SUPPLIED TEXT -
════
DogMomNP, I definitely can't eyeball thing either and I cannot be trusted with a bag of anything...unless it is something that I have pre-portioned out for myself.
Walkloss, that is such a great realization! Just knowing your own tendencies and patterns is a HUGE accomplishment!
Beerab, I also have come to the realization that there's nothing I can do for others until I have taken care of myself. I've spent years running on empty and I refuse to do that anymore.
Ditto on the bag. I can only eat on the bag if I'm sitting there counting each morsel and stop when I reach the serving size. I find it MUCH easier on me just to count out one serving size BEFOREHAND and then eat it, though.
I've learnt that I get to a point (at least every 2 weeks) where I want to throw in the towel and eat my own weight in biscuits. I need to be able to work through these moments and motivate myself to carry on.
When I did this I found overall I was eating too little- could that be your problem? I was eating like 1200 calories a day and after a week I'd go CRAZY.
════
DATA EXTRACT -
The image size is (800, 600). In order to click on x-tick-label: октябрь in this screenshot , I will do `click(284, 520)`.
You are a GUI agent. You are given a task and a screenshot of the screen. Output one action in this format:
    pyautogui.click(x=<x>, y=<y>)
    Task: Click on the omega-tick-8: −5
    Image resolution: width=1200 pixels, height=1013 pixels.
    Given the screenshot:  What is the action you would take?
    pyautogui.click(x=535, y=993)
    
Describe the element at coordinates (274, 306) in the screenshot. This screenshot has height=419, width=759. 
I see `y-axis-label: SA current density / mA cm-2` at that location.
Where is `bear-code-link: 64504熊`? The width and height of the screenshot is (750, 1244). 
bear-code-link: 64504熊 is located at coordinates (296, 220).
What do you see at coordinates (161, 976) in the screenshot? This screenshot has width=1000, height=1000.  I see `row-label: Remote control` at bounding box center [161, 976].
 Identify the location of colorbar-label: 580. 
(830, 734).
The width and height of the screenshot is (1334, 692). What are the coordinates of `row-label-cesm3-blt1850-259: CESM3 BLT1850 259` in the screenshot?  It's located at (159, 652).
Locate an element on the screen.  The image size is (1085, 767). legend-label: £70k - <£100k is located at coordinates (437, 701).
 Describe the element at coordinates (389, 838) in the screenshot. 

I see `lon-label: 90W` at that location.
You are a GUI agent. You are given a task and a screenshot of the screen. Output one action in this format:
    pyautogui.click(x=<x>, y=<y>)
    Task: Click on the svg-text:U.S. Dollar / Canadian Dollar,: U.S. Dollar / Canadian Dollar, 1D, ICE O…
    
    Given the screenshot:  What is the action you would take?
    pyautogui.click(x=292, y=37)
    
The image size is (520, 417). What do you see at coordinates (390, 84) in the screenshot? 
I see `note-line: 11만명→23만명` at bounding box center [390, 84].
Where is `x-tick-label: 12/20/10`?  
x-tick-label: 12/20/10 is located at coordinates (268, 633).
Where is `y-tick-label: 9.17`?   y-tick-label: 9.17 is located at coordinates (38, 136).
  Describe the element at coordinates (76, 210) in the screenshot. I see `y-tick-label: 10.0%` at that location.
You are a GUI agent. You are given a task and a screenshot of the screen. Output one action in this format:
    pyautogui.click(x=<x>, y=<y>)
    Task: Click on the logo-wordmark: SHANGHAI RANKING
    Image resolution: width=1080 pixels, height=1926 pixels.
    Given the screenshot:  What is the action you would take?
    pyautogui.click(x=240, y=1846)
════
EXERCISES TO COMPLETE -
a – According to the dieting forum posts, how often does one poster reach the point of wanting to throw in the towel?
b – Carry on the dieting forum posts from their final sentence.

TASK RESPONSES -
a – At least every 2 weeks.

b –
I have learned that I'm lactose intolerant. Also, wheat hates me. Also, sugar needs to be carefully monitored.
Now, whether I've come to the point where I can accept these things is a whole 'nother ball of wax. Aside from taking lactase pills for the lactose intolerance, I'm constantly fighting myself to just accept my realities.
Some other people have already mentioned this, but I have to say one of the most important things i've learned is that I can't eat carbs really at breakfast. Fruit is sometimes ok (but i almost always avoid it), but absolutely NOOO bread of any kind (even whole wheat). If I do, an hour later i'm ravenous for some more carbs. I've also noticed the lower carb i go I lose the most weight and just "feel" thinner, if that makes sense. Not so bloated, i guess. That being said, i still eat carbs: fruits, beans, and high starch veggies (potatoes, etc.) I feel i get the same benefits of a no-carb diet as long as I cut out bread and pasta. Also processed foods are a no go for me - again, i still eat them sometimes, but I feel much better and weigh less if I skip them (probably the sodium).
oh here's a little one: i've discovered a new found love for canellinni beans!! So many things to do with them, full of protein and they satisfy my cravings for bread! oh and they're cheap too!
oh and one more important one! if i want to feel and look my slimmest for an event (i swear my clothes fit better) I drink a ton of water the days leading up to and the day of the event...and i've also caught myself doing it the day before a weigh-in....shhhh...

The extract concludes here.